Vulnerable people are not invisible!

It's been my intention for a long time to have these blog posts running in tandem with the column I write on a monthly basis for our local newspaper, The Colne Times. We've had a lot of things to deal with and learn about, and a lot of changes have had to be made and so I felt that now was the right time to get back on track in terms of raising awareness of childhood strokes, acquired brain injury and working towards much improved treatment and support.

In May, I wrote:

A certain subject has arisen this month through running Pendle Stroke Group which I wanted to talk about as it’s playing on my mind. Obviously I campaign for there to be more awareness of childhood strokes, but my work in this area naturally puts me in touch with a lot of elderly members of our community who have experienced stroke, or whose family members have experienced stroke. A common theme which is coming up is that our elderly neighbours are being left for long periods of time, often weeks on end with no contact. None. Just think about that for a moment. I know we’re all guilty of wanting some peace and quiet but just really think about being in your house, unable to get out and about at will and not seeing or speaking to anyone for weeks. Now imagine that’s your grandparents, your parents, your aunts and uncles, is that really how the people who have had an input in our lives should be treated when they need us most? No matter what family history you have, no matter if you have no family nearby, you will have elderly neighbours and you DO have time spare to check on them, ask if they need anything picking up from the shops, go and have a cup of tea with them. We are all going to be in this position one day so please think.

Through taking over the running of our local stroke support group with my best friend, Lindsay, I've become much more aware of how stroke can affect a much wider range of people. We decided that as a natural progression to seeing our lovely members once every two weeks at our meetings, we would start home visits in between sessions and see if we could offer any more support. On our first visit, our group hadn't run for four weeks due to holidays etc. so we spent some time with our eldest group member who is 93. This lady was a volunteer at our group for years and years before having a stroke herself. She has lived in our village all of her life and has some absolutely amazing stories to tell. She's also a fantastic seamstress and spends a lot of her time embroidering pictures and crafting 'mug mats', one which takes pride of place on my coffee table. We had such a lovely time listening to stories of where she had worked, how she had met her husband, the life they had built together, her sadness at losing him, the holidays they took, the pets they had etc. We also learned that she wouldn't be able to attend any of the local war remembrance events which were due to take place in our village because of the walking frame that she had. She told us that when she bought her walker originally, she had toyed with the idea of buying one with a seat but had gone instead for a simpler version with no seat. It served its purpose well but one with a built in seat would allow her to do more. I knew without even looking at Lindsay that we had had exactly the same thought and that as soon as we had left this lady's house, we would be shopping for a shiny new walking frame with built in seat.

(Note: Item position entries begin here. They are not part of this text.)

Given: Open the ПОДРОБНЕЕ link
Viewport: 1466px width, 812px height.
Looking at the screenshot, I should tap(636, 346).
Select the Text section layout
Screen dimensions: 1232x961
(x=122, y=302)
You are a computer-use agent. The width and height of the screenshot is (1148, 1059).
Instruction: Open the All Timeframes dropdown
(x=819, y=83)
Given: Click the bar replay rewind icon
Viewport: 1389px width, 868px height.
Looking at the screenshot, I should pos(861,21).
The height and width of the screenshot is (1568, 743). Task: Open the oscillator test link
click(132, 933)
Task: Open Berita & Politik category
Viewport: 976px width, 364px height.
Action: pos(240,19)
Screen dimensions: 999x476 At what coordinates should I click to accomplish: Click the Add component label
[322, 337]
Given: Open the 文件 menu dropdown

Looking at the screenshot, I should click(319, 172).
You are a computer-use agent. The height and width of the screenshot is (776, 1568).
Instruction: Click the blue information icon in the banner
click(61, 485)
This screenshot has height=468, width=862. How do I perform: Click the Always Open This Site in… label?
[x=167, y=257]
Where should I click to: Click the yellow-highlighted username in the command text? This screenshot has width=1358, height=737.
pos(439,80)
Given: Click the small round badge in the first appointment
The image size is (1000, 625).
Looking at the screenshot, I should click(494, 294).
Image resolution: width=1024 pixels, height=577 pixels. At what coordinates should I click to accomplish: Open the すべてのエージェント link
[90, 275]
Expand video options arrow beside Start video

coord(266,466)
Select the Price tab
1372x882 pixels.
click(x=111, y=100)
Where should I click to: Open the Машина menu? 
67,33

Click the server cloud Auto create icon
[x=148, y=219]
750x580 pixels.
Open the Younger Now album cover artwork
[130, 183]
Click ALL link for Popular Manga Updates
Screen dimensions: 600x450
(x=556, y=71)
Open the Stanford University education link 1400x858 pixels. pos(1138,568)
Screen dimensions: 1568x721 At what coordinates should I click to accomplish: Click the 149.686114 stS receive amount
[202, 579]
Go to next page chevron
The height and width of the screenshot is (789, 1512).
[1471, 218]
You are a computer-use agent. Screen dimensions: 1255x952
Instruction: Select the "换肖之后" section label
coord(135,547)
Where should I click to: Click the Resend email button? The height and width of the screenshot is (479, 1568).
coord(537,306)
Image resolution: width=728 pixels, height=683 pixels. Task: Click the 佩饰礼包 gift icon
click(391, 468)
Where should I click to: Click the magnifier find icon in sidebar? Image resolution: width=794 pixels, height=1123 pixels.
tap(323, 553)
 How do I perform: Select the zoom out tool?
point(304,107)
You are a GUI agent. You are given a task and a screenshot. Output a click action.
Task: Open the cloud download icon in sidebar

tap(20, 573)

Now you'd think that after spending this time with a wonderful lady and doing a good deed, that we would leave our first home visit feeling all happy and at peace with the world ... Nope. "But why?" I hear you ask. Are we that difficult to please? Do we just not understand the beauty of these moments in life? No, we're not difficult to please and we adore those moments. Not only did we not leave full of the joys of spring, we left absolutely livid. Livid at the fact that we had discovered during our chat, that this important member of our community hadn't seen or spoken to another human being in the whole four weeks since our last stroke group meeting. Four weeks. 28 days without anybody to talk to. A 93 year old lady with a history of strokes and a heart condition and not one relative had popped in for a cup of tea, no community care professionals had called. Nothing. 

I don't find this acceptable in the slightest and neither does Lindsay. We are huge advocates of looking out for each other and would love it if people could just stop for 5 minutes to ask if anybody needs anything or pop in on an elderly or vulnerable neighbour. This will come to us all eventually and if things carry on in this way, we're going to be a lonely society.